* _What you need to do_
Copy out the lines word for word, from the line containing "Task: Click the add package group icon" through the line containing "Action: click(x=259, y=49)", including both of those lines. Leave the pictures out of your answer.

* _Record set_
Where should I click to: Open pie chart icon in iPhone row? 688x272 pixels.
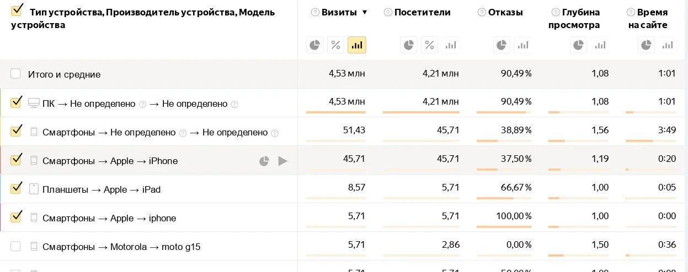[264, 161]
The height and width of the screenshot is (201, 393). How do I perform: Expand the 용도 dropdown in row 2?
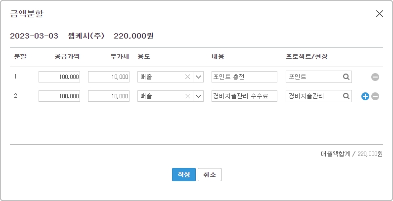click(x=198, y=96)
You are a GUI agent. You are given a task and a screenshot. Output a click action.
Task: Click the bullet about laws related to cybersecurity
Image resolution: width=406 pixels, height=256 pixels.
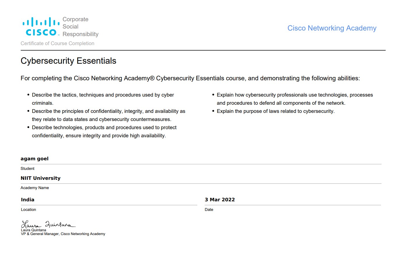pos(275,111)
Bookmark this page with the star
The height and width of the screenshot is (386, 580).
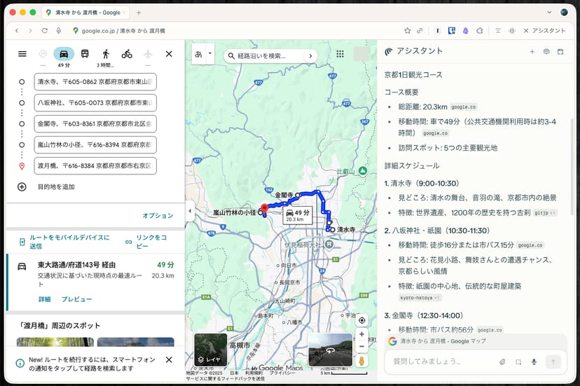pos(407,31)
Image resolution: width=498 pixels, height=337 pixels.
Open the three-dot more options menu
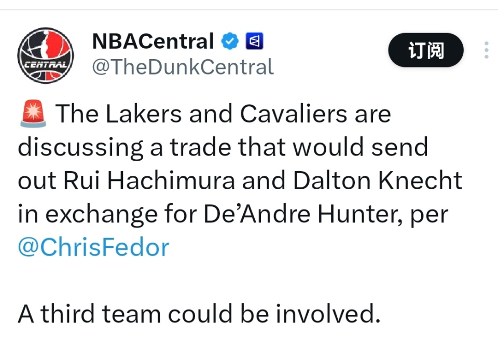click(x=486, y=50)
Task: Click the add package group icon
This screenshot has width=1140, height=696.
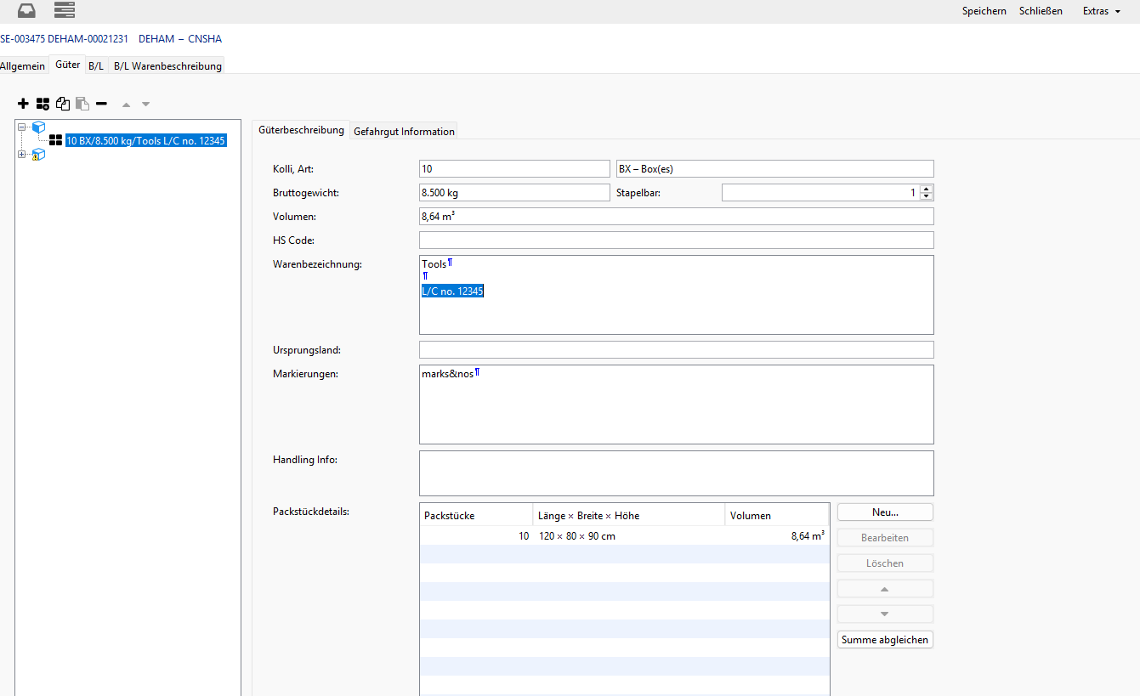Action: (43, 104)
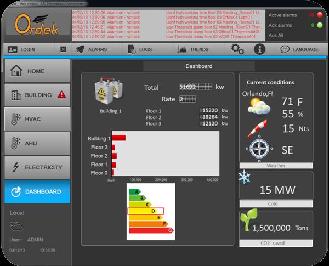This screenshot has width=329, height=266.
Task: Click the round info icon
Action: click(x=259, y=49)
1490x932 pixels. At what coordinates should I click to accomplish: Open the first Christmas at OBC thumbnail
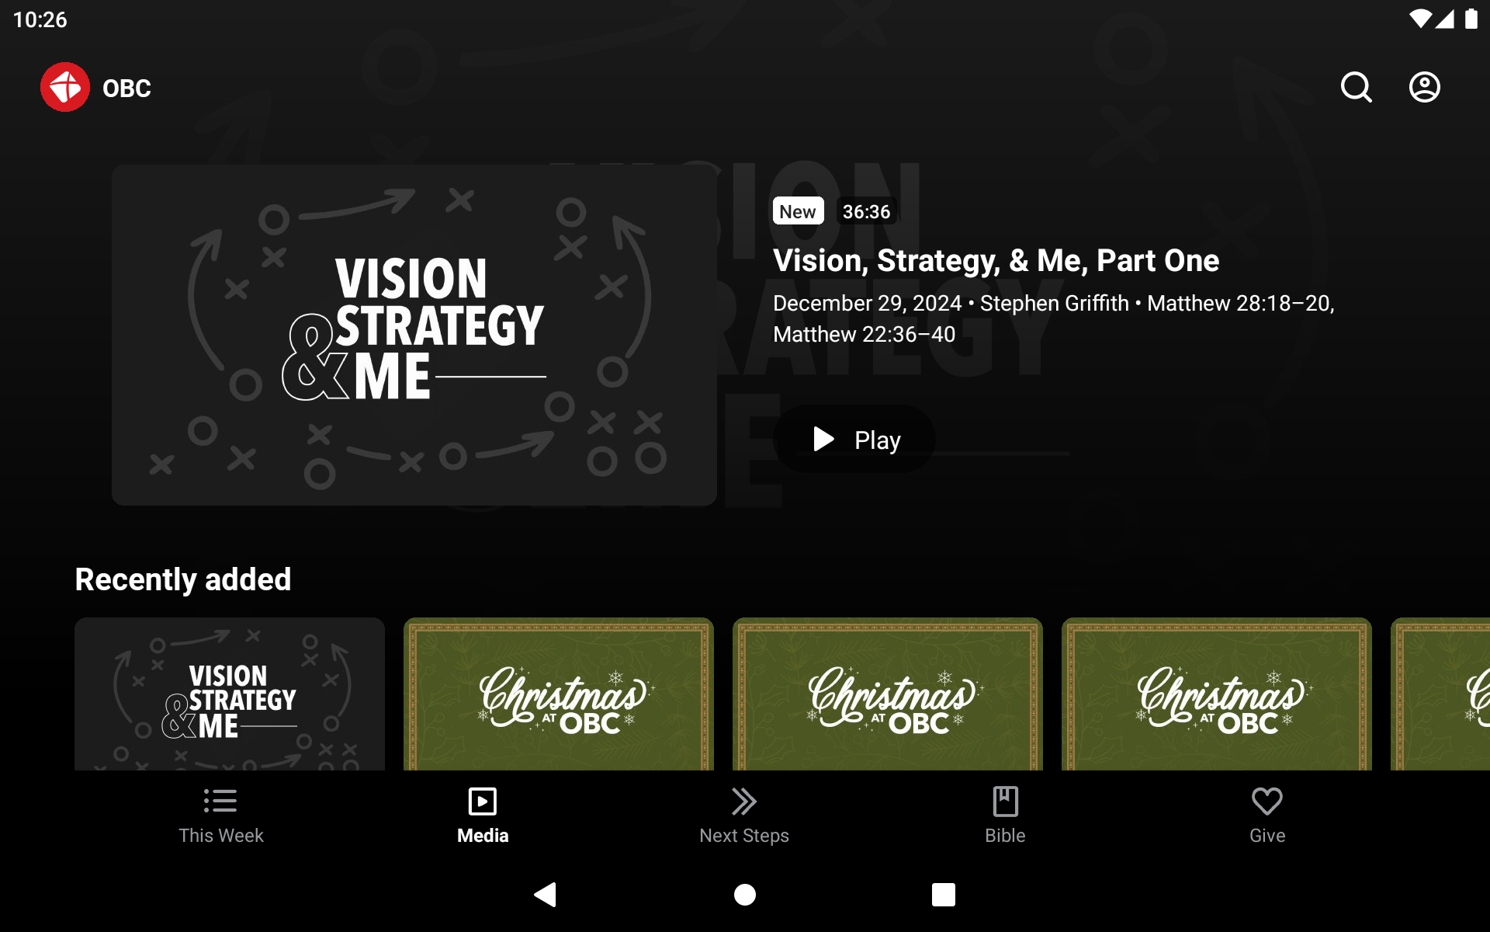coord(559,694)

* _Expected output_
Task: Click the add package group icon
This screenshot has width=1140, height=696.
Action: (43, 104)
This screenshot has width=329, height=266.
Task: Click the round info icon
Action: click(x=259, y=49)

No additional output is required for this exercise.